### [About this task]
Write out the stretch of lines below that begins at the line with "Issues (386, 18)" and ends at the line with "of lees 2 artikelen per maand (862, 580)", including both, exactly as given and nothing more.

Exercise input: Begin

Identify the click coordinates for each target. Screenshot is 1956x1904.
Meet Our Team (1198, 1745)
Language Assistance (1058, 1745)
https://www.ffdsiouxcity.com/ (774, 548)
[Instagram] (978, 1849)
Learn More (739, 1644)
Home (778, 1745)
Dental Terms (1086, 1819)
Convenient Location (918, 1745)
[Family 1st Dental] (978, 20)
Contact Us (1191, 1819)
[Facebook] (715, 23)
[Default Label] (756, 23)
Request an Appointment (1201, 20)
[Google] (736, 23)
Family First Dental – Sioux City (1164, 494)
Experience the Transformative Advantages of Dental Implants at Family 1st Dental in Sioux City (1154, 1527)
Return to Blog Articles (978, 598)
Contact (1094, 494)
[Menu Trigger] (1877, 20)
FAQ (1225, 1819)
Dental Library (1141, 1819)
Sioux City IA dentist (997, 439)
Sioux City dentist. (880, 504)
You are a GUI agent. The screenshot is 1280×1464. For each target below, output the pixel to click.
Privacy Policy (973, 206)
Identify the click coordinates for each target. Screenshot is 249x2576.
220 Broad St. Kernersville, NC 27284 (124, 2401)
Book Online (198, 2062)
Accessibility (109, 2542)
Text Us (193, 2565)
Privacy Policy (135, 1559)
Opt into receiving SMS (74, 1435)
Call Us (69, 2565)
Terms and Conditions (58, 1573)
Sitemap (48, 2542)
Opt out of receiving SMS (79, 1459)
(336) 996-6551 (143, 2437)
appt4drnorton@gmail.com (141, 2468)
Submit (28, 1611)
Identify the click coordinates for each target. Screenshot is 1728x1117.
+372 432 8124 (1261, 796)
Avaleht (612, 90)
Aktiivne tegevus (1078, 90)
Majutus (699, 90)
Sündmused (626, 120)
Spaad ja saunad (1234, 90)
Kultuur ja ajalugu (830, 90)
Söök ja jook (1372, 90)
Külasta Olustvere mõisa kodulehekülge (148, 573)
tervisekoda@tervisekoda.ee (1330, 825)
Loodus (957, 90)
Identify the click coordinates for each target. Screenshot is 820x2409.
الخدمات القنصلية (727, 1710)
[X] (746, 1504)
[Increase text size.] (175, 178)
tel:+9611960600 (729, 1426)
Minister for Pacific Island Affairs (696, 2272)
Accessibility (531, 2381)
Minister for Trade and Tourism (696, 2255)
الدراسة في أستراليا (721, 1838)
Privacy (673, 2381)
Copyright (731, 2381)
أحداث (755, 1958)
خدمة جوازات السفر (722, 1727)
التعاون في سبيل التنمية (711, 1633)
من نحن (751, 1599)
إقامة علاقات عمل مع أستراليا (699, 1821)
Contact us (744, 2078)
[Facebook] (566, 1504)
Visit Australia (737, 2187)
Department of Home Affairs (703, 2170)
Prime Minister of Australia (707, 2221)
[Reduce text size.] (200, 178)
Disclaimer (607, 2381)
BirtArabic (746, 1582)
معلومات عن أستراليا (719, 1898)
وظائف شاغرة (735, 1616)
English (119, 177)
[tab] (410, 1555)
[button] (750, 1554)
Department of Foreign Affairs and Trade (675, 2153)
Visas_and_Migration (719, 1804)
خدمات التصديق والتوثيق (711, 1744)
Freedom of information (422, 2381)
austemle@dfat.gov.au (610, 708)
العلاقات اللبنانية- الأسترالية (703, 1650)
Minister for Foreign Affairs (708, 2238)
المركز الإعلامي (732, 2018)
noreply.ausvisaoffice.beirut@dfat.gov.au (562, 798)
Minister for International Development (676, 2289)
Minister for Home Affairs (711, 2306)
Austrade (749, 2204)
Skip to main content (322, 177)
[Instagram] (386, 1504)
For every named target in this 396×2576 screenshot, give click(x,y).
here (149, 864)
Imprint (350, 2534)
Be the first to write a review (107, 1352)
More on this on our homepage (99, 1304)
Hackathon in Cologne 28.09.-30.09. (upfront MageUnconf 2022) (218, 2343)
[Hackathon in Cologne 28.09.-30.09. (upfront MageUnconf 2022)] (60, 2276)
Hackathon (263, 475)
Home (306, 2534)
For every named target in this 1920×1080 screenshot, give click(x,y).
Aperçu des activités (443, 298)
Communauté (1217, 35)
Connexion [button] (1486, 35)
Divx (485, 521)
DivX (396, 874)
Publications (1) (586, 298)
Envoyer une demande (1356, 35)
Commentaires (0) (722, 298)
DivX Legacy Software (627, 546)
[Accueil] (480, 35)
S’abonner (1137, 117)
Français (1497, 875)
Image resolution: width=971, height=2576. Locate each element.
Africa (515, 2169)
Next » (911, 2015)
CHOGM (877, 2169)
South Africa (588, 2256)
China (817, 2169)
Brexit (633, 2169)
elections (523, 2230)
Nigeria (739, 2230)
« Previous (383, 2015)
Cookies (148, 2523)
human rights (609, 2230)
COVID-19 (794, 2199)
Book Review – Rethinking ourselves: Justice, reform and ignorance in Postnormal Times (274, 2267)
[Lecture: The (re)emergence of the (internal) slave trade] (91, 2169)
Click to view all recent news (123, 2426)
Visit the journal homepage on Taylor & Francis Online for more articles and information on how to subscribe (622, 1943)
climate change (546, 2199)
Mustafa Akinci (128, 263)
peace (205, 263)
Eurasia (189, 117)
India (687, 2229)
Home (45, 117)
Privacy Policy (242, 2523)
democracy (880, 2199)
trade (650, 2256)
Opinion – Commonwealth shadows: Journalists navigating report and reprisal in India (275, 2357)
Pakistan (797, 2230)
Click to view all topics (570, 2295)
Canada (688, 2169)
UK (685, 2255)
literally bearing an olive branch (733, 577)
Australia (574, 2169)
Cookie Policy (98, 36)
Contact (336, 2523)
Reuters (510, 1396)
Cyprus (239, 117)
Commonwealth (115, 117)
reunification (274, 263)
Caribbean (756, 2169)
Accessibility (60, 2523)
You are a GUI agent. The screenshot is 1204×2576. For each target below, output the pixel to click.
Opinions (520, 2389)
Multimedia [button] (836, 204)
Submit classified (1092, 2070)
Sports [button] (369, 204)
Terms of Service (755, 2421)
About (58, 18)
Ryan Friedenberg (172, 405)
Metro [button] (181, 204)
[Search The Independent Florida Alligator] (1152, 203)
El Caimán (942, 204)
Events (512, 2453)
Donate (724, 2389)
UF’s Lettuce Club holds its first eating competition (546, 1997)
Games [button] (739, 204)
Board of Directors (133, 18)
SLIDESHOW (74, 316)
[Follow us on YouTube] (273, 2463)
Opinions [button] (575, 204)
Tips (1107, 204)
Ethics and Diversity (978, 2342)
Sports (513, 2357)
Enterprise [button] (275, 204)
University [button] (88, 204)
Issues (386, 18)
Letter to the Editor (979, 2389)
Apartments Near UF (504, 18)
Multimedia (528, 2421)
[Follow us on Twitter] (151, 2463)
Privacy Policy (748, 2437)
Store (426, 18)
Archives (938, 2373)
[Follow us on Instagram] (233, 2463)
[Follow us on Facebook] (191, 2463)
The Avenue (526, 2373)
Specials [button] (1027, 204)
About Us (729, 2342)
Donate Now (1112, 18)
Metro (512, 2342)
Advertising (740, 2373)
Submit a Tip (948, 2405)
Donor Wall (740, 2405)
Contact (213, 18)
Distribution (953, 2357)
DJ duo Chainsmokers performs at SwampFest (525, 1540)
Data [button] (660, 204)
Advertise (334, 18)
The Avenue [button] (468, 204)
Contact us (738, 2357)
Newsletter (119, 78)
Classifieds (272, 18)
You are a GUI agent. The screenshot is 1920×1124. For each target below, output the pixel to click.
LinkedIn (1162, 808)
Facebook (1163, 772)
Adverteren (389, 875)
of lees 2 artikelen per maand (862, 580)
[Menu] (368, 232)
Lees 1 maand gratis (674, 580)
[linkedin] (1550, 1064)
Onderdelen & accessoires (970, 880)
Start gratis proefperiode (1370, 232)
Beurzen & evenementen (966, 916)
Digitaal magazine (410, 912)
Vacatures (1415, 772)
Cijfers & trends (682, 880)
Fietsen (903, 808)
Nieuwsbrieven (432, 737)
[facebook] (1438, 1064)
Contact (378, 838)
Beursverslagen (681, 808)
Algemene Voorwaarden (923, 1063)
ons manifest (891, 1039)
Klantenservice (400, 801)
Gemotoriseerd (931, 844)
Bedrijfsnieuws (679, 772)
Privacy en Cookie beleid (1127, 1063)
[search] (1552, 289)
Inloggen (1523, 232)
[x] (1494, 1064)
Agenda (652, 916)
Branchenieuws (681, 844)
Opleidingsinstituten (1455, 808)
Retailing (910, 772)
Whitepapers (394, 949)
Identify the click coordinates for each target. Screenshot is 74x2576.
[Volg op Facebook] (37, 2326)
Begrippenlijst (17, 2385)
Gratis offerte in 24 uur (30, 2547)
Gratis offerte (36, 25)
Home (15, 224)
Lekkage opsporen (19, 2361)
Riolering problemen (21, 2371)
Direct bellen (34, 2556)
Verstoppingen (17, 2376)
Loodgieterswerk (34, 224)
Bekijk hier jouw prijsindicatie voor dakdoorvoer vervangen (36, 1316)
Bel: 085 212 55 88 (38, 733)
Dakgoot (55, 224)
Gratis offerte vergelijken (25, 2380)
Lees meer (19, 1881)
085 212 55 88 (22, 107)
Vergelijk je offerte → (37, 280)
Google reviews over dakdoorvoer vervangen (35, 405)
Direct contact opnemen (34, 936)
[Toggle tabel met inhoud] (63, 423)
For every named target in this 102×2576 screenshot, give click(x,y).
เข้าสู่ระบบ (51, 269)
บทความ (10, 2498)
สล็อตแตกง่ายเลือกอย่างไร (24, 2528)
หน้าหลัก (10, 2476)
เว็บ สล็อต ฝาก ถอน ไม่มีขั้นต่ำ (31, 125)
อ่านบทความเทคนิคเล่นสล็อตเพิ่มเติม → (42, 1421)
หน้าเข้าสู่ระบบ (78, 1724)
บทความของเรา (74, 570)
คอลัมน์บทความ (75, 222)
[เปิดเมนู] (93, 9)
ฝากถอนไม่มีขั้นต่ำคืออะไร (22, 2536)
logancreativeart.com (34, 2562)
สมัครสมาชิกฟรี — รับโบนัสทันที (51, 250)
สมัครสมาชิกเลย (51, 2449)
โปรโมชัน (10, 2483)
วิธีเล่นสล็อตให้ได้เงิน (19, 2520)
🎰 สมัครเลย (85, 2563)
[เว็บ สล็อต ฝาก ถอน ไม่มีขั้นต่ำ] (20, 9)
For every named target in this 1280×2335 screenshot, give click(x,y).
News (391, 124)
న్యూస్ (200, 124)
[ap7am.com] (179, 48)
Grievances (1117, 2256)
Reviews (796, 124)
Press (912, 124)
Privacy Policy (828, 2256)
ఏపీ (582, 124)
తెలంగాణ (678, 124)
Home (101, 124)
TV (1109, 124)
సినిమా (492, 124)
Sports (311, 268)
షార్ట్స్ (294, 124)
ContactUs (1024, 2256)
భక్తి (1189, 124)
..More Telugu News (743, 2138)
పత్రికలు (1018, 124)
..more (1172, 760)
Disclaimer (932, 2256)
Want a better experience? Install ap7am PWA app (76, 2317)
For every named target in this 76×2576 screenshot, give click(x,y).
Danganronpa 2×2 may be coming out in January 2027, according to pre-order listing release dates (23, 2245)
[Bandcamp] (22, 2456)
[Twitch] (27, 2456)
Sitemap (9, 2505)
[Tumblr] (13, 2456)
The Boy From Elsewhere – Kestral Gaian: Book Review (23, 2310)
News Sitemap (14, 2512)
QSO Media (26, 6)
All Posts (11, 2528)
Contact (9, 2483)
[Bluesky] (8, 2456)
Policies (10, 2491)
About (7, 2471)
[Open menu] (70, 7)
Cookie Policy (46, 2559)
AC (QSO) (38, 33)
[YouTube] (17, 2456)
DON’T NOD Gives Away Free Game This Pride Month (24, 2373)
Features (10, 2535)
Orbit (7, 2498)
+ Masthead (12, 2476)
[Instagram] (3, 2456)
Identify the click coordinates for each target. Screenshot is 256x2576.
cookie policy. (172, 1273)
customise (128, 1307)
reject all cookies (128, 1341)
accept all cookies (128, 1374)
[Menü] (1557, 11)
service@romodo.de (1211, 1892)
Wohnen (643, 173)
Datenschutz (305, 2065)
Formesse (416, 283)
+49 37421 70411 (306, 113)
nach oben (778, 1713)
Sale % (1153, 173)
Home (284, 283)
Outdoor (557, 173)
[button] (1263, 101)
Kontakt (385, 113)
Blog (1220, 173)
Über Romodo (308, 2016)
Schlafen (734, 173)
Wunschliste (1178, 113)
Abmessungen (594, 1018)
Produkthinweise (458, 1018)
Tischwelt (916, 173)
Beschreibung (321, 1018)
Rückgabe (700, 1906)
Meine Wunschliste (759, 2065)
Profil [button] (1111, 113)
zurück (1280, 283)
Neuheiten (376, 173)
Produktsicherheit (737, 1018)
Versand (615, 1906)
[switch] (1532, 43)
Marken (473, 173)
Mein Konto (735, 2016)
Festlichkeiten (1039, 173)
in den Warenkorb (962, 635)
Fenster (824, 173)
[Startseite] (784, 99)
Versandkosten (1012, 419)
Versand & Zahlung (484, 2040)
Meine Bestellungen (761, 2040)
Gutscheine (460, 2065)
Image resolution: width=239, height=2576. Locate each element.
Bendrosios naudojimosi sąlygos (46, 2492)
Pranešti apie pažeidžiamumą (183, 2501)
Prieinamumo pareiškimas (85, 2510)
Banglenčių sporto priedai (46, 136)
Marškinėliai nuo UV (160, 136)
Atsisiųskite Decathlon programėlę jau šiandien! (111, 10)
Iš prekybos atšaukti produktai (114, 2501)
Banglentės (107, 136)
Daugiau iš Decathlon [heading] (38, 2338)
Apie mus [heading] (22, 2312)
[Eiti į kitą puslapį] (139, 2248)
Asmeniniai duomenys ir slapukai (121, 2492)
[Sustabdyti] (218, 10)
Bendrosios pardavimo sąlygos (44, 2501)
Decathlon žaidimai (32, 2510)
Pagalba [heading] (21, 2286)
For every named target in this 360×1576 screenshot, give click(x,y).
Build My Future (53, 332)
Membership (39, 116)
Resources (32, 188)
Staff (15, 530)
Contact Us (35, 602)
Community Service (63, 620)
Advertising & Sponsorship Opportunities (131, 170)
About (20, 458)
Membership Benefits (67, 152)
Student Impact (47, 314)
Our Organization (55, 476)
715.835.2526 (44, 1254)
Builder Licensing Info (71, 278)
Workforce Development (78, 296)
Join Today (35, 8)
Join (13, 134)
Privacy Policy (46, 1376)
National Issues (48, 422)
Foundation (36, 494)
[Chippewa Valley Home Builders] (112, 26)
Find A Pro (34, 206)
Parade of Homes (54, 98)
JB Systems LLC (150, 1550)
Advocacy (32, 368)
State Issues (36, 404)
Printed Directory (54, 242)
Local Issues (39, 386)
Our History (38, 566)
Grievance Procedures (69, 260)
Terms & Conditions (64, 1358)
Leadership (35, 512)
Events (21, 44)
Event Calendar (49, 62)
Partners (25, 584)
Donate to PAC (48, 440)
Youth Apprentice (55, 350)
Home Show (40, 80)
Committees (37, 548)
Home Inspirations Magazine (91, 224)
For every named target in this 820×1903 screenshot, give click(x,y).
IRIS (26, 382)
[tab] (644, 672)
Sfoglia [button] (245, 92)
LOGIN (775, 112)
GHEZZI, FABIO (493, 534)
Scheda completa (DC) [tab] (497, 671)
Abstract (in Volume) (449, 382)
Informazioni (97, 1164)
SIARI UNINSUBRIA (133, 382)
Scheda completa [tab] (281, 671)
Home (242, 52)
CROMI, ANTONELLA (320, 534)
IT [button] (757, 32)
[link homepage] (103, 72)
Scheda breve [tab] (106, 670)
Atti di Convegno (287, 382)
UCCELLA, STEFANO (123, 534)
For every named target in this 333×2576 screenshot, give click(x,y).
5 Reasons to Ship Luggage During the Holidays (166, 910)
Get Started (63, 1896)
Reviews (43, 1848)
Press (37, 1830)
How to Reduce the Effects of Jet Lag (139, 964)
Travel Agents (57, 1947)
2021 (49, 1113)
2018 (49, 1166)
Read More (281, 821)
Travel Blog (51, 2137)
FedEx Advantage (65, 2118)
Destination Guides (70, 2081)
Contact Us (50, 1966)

Exercise input: End

### [Problem solution]
Issues (386, 18)
Letter to the Editor (979, 2389)
Apartments Near UF (504, 18)
Multimedia (528, 2421)
[Follow us on Twitter] (151, 2463)
Privacy Policy (748, 2437)
Store (426, 18)
Archives (938, 2373)
[Follow us on Instagram] (233, 2463)
[Follow us on Facebook] (191, 2463)
The Avenue (526, 2373)
Specials [button] (1027, 204)
About Us (729, 2342)
Donate Now (1112, 18)
Metro (512, 2342)
Advertising (740, 2373)
Submit a Tip (948, 2405)
Donor Wall (740, 2405)
Contact (213, 18)
Distribution (953, 2357)
DJ duo Chainsmokers performs at SwampFest (525, 1540)
Data [button] (660, 204)
Advertise (334, 18)
The Avenue [button] (468, 204)
Contact us (738, 2357)
Newsletter (119, 78)
Classifieds (272, 18)
You are a GUI agent. The screenshot is 1920×1124. For each target below, output the pixel to click.
LinkedIn (1162, 808)
Facebook (1163, 772)
Adverteren (389, 875)
of lees 2 artikelen per maand (862, 580)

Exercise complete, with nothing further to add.